Eisenmann sieht nun keine Möglichkeit, die nötigen Lehrerstellen für den weiteren Ausbau der Ganztagsschulen und die Einbeziehung behinderter Kinder in den regulären Schulunterricht (Inklusion) zu finanzieren. Die beiden Projekte sowie die Einführung des Faches Informatik ab Klasse 7 will sie nun zum Schuljahr 2017/2018 aussetzen, obwohl der Anspruch auf Ganztagsschulen und Inklusion rechtlich garantiert ist. „Ich glaube, man sollte ehrlich sagen, was geht und was nicht geht“, sagt Eisenmann, die schon als Stuttgarter Schulbürgermeisterin für klare Ansagen bekannt war. Grünen-Fraktionschef Andreas Schwarz fährt ihr im SWR in die Parade. Er halte nichts davon, Alarmstimmung zu verbreiten. Grünen-Bildungsexpertin Sandra Boser sagt: „Es ist Aufgabe der Kultusministerin, das Gesetz zu erfüllen.“ Ganztagsschulen und Inklusion, das sind eher Herzensangelegenheiten der Grünen.

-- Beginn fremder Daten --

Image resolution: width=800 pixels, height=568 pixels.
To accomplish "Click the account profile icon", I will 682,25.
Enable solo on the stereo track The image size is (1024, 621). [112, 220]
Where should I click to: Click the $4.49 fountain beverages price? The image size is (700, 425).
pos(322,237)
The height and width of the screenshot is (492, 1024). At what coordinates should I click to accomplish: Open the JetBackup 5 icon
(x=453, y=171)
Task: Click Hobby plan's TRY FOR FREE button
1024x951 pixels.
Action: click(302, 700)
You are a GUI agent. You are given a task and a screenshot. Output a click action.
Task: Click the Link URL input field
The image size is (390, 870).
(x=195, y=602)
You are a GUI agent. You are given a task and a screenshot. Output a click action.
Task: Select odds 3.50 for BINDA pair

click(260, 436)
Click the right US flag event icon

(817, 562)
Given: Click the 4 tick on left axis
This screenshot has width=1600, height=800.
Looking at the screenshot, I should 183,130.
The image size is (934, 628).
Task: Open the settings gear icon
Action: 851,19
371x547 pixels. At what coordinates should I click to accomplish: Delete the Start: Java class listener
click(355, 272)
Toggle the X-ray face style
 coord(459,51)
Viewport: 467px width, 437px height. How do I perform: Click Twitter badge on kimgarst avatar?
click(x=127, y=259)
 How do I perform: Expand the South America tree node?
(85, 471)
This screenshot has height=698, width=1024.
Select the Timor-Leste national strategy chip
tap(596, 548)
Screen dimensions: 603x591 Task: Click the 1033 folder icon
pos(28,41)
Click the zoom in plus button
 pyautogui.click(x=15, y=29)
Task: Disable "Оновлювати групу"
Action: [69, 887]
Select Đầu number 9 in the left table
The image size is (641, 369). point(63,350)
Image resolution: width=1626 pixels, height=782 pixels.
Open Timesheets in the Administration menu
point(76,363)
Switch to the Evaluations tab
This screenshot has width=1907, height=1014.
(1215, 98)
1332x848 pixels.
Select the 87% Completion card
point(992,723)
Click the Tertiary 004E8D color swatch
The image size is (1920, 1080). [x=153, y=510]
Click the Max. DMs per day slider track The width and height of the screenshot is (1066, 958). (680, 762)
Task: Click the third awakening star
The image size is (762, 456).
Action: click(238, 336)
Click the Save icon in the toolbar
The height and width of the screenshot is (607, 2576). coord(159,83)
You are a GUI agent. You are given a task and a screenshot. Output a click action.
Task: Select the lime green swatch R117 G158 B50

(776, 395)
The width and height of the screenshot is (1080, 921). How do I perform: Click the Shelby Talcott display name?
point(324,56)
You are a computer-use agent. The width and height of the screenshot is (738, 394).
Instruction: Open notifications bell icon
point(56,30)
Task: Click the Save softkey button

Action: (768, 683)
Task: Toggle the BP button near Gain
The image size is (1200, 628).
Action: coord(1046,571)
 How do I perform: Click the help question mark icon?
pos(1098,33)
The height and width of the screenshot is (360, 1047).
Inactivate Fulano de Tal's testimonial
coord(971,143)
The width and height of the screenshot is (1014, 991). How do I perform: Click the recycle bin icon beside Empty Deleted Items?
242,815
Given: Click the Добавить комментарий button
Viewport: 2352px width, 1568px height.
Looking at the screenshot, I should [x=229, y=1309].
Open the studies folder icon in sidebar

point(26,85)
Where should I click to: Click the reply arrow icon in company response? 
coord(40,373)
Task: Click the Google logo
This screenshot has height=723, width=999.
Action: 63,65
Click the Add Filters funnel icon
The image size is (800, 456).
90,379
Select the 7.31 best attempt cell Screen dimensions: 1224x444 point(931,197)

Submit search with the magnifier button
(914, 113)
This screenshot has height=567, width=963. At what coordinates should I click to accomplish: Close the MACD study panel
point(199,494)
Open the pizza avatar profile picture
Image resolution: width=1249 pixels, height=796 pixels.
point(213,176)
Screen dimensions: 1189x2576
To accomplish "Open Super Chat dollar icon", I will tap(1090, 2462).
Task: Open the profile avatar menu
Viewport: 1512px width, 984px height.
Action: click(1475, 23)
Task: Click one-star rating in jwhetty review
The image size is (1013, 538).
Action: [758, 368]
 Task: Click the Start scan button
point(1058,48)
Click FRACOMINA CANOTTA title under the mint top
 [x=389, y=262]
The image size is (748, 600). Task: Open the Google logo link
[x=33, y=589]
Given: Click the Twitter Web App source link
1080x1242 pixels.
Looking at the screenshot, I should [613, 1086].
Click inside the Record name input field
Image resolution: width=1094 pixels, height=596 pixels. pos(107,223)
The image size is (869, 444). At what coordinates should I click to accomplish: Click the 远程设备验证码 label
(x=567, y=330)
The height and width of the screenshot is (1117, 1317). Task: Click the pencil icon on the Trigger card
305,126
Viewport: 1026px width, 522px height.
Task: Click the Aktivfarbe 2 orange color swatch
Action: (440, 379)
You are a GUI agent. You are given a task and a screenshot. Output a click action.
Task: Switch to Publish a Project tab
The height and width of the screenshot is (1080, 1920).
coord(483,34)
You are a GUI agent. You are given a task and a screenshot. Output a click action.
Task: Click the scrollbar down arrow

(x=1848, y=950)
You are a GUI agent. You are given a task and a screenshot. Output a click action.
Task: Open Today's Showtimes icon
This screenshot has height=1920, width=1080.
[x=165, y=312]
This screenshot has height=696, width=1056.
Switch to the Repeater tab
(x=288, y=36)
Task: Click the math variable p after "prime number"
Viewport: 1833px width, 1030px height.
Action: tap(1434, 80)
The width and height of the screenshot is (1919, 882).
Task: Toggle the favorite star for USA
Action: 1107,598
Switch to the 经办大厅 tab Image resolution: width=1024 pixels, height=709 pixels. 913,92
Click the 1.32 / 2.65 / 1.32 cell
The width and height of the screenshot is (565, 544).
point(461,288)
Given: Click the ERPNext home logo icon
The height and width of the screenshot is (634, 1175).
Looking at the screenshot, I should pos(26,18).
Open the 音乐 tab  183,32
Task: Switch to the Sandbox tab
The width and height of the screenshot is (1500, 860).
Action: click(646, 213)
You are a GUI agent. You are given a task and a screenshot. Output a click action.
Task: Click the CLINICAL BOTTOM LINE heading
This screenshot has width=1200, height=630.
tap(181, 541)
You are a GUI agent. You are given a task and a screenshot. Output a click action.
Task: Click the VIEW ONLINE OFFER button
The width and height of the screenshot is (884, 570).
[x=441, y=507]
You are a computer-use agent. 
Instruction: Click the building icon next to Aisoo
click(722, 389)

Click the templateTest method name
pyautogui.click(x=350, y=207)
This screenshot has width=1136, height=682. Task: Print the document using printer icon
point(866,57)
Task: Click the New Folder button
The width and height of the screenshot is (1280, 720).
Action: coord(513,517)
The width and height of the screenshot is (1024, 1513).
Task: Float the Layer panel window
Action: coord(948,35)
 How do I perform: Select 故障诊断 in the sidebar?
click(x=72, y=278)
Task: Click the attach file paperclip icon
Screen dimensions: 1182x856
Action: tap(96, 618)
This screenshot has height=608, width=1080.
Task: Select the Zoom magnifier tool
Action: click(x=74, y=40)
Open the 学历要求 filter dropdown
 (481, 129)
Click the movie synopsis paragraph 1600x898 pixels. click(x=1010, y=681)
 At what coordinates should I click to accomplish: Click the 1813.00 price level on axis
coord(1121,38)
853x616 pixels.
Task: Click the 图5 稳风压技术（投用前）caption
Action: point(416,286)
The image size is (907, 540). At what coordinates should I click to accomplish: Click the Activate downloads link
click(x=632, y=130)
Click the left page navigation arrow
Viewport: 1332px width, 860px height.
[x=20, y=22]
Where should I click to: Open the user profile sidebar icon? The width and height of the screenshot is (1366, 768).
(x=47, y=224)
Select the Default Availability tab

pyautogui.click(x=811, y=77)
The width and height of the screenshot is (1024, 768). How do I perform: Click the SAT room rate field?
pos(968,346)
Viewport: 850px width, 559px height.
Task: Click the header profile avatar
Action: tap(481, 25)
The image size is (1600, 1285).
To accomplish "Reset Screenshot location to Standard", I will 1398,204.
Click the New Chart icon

SPD-Fraktionschef Andreas Stoch, der früher selbst Kultusminister war, zeigt gewisses Verständnis für die CDU-Ministerin: „Frau Eisenmann steht offensichtlich mit dem Rücken zur Wand.“ Er selbst habe als Minister gespürt, wie hart es in Finanzverhandlungen sei, für den Bildungsbereich zu kämpfen. „Für mich waren die Grünen schon damals auf einem völligen Irrweg, weil sie den Bildungsbereich als Sparbereich gesehen haben.“

Grün-Schwarz hatte ausdrücklich die Losung ausgegeben, Ruhe in den Bildungsbereich hineinzubekommen, nachdem mit den Reformen der grün-roten Vorgängerregierung einiges in Unordnung geraten war. Von Ruhe kann nun keine Rede sein.

Verbände auf den Barrikaden

Bildungs- und auch Wirtschaftsverbände sind auf den Barrikaden. Das Amt der Kultusministerin ist kein Zuckerschlecken: Eisenmanns Vorvorgängerin Gabriele Warminski-Leitheußer (SPD) scheiterte an den großen Herausforderungen, die damit verbunden sind. Sie trat nach großem internen und öffentlichen Druck zurück. Ihr Nachfolger Stoch musste mit seiner SPD arg dafür kämpfen, dass auch die Grünen vom einst geplanten Abbau von 11 600 Lehrerstellen abrückten.

Pokert Eisenmann nun mit Rückendeckung ihrer Partei? Gestern herrschte in der Koalition lange Schweigen. Ministerpräsident Winfried Kretschmann (Grüne) weilt in Brüssel. Am späten Nachmittag erklärt er, dass er für Dienstag den Koalitionsausschuss zur Lösungssuche einberufen hat. Finanzministerin Edith Sitzmann (Grüne) macht am Mittag klar, dass Eisenmann nicht mit mehr Geld rechnen kann, aber selbst Stellen umschichten könne - zumal der Etatentwurf von den Fraktionen schon beschlossen worden sei. Vize-Regierungschef Thomas Strobl sagt: „Wenn man gemeinsam entscheidet, muss man auch gemeinsam die Konsequenzen tragen.“ Das kann als Fingerzeig an die Grünen verstanden werden, sich in den weiteren Etatberatungen doch noch zu bewegen.